- **THE PROBLEM**: Write out, unchanged, the lines from the one holding "2007x1073 pixels. How" to the close of the listing. Both the first and last lines belong in it.
---
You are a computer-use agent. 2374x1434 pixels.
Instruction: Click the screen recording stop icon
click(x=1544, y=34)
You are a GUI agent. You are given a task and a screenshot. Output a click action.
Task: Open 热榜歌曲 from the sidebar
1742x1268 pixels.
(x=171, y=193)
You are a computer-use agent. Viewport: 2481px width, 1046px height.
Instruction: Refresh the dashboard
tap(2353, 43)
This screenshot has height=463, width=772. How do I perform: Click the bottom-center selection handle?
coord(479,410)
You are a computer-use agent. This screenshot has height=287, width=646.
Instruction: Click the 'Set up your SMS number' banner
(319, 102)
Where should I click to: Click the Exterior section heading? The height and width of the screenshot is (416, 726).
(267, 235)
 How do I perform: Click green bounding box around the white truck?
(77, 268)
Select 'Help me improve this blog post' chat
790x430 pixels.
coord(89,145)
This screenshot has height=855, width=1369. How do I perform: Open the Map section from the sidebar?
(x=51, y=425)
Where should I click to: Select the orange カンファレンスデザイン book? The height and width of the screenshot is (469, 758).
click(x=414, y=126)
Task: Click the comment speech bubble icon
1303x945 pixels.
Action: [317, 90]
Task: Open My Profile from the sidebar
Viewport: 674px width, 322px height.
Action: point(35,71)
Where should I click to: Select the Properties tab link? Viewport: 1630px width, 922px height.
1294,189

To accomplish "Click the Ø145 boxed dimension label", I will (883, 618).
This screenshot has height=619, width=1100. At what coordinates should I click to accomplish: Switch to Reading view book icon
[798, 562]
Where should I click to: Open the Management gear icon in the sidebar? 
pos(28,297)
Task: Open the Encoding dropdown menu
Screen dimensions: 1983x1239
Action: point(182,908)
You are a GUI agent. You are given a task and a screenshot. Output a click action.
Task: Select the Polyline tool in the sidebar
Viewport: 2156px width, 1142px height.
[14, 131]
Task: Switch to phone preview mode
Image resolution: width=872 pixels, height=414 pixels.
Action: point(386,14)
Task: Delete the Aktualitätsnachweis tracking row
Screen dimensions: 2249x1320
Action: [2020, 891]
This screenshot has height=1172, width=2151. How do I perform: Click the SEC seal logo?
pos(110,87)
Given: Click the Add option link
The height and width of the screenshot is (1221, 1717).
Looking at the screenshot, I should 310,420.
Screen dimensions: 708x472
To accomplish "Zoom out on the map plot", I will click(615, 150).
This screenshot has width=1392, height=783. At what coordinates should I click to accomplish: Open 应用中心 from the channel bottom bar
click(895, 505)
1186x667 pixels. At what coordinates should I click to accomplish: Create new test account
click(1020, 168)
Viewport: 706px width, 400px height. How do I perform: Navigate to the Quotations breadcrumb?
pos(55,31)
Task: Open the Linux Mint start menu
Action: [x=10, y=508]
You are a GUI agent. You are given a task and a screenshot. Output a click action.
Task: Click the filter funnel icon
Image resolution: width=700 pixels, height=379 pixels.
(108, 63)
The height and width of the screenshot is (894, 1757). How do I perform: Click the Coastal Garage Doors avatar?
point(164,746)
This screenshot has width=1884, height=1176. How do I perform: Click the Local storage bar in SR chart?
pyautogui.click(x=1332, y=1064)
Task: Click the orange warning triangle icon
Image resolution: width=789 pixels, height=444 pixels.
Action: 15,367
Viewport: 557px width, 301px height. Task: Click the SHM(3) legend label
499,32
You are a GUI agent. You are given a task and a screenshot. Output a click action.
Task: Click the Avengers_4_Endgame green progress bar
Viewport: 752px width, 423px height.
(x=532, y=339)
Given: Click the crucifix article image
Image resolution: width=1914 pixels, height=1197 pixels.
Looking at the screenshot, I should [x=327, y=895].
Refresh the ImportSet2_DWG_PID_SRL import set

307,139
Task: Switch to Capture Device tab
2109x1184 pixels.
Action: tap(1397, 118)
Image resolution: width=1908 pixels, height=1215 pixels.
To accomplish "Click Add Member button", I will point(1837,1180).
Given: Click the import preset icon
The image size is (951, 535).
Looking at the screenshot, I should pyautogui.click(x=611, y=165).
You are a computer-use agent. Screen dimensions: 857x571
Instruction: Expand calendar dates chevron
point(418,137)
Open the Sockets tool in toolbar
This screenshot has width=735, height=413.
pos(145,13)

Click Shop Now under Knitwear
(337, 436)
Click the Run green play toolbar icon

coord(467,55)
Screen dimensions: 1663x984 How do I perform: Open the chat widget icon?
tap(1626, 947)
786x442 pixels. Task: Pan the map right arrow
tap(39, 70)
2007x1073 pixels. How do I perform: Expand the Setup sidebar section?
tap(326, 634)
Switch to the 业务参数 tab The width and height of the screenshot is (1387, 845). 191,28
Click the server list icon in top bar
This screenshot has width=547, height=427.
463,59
---
- **SOLUTION FOR THIS PROBLEM**:
2007x1073 pixels. How do I perform: Expand the Setup sidebar section?
tap(326, 634)
Switch to the 业务参数 tab The width and height of the screenshot is (1387, 845). 191,28
Click the server list icon in top bar
This screenshot has width=547, height=427.
463,59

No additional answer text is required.